Start of Provided material

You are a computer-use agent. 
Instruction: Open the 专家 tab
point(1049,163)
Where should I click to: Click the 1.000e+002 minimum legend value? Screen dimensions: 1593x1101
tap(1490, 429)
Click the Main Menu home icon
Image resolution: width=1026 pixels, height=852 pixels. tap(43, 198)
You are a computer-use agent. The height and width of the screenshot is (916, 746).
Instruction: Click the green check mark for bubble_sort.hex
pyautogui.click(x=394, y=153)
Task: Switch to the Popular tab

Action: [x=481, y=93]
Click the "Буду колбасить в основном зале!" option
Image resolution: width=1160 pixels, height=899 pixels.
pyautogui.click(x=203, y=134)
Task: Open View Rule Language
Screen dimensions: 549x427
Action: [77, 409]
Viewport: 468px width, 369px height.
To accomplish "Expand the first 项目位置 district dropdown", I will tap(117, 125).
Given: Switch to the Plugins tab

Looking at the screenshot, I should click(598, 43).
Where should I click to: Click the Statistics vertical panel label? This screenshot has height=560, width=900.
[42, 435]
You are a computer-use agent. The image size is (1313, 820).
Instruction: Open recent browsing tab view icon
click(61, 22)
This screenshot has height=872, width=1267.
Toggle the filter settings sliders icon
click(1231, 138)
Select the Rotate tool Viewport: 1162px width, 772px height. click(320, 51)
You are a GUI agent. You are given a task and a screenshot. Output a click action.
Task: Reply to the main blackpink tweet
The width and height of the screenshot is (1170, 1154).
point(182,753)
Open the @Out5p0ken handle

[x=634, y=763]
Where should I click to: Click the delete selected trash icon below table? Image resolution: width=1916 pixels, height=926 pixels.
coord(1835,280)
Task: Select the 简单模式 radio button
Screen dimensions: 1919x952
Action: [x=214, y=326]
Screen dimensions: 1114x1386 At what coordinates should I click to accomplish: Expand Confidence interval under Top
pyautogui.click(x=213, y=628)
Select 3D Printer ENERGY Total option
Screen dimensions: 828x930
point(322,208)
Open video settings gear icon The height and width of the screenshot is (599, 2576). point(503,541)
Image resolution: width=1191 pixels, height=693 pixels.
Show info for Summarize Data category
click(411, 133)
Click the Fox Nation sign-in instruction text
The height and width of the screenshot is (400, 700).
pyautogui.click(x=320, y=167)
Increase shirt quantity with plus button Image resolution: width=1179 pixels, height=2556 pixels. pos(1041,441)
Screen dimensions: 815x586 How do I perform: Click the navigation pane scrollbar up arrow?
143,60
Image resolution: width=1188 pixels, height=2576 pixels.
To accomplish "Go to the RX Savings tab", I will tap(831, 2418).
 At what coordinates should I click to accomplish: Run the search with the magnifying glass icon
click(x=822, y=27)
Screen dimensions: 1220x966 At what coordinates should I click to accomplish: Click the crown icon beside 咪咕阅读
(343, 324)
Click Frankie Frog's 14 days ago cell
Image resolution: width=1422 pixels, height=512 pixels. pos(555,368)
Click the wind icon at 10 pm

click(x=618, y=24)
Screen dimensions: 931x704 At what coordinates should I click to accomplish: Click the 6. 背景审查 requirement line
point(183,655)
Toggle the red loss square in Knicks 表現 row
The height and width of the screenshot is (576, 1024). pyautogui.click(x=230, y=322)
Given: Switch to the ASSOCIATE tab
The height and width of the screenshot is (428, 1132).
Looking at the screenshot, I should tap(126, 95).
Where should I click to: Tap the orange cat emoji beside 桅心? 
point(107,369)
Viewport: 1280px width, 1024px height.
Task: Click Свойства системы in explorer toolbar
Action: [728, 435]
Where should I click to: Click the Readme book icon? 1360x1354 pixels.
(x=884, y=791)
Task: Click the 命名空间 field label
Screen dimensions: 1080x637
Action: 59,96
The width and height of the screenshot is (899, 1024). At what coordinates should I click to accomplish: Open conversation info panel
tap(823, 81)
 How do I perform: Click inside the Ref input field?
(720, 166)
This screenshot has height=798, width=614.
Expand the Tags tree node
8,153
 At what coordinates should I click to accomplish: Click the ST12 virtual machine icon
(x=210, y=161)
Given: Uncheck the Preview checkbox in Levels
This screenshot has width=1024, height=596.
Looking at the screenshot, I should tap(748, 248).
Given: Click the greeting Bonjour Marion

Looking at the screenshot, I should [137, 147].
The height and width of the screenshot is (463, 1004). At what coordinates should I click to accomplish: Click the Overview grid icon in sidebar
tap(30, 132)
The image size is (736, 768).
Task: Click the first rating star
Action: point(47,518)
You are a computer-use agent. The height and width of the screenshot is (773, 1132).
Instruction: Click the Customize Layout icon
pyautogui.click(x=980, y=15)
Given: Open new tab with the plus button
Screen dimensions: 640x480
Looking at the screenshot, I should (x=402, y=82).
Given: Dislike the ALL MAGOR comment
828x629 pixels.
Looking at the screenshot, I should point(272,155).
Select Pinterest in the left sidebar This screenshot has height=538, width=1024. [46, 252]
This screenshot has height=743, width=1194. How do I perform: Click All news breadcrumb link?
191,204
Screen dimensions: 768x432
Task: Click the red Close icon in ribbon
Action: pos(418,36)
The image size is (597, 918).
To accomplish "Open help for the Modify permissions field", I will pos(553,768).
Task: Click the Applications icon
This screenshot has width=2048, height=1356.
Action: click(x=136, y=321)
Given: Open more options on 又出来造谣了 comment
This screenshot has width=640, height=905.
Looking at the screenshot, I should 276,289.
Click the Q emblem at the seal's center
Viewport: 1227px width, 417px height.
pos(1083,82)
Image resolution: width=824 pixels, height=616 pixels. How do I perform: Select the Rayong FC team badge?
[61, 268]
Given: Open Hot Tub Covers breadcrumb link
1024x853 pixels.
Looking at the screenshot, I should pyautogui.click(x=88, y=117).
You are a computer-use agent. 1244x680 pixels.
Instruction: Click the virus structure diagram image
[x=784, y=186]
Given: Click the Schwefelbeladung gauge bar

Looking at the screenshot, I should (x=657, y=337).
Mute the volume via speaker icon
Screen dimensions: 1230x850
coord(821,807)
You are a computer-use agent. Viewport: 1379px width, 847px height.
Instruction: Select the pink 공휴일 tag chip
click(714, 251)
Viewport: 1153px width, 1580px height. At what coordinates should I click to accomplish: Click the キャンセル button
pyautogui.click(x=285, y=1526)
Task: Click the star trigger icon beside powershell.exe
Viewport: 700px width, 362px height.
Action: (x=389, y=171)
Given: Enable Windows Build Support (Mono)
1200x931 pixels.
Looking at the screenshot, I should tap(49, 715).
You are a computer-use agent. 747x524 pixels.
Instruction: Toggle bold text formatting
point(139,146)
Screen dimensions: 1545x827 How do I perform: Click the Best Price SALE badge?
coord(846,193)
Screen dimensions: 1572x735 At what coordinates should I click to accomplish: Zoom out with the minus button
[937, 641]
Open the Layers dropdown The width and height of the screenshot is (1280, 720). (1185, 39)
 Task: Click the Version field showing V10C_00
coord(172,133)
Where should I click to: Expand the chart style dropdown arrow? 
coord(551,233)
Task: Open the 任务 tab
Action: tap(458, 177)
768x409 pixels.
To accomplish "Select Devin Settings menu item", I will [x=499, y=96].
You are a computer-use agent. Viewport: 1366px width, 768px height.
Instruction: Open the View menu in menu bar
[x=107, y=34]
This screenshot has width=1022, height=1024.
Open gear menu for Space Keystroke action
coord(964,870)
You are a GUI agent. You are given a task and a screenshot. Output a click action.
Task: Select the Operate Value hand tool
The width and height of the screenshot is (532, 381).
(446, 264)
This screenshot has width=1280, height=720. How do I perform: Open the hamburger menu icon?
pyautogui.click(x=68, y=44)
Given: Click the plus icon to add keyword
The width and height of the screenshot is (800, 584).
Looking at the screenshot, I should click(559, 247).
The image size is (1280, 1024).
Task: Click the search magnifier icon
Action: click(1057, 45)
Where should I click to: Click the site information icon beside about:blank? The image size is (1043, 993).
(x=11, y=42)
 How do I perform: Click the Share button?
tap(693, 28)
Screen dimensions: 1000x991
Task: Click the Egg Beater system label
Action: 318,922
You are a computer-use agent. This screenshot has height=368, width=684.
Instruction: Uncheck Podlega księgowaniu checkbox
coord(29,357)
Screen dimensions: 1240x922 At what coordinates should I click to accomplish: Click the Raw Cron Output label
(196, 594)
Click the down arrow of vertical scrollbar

End of Provided material

- What needs to be done -
Scan the records for the word "will", and copy each line where it is found.

- Task response -
To accomplish "Expand the first 项目位置 district dropdown", I will tap(117, 125).
To accomplish "Go to the RX Savings tab", I will tap(831, 2418).
To accomplish "Open help for the Modify permissions field", I will pos(553,768).
To accomplish "Select Devin Settings menu item", I will [x=499, y=96].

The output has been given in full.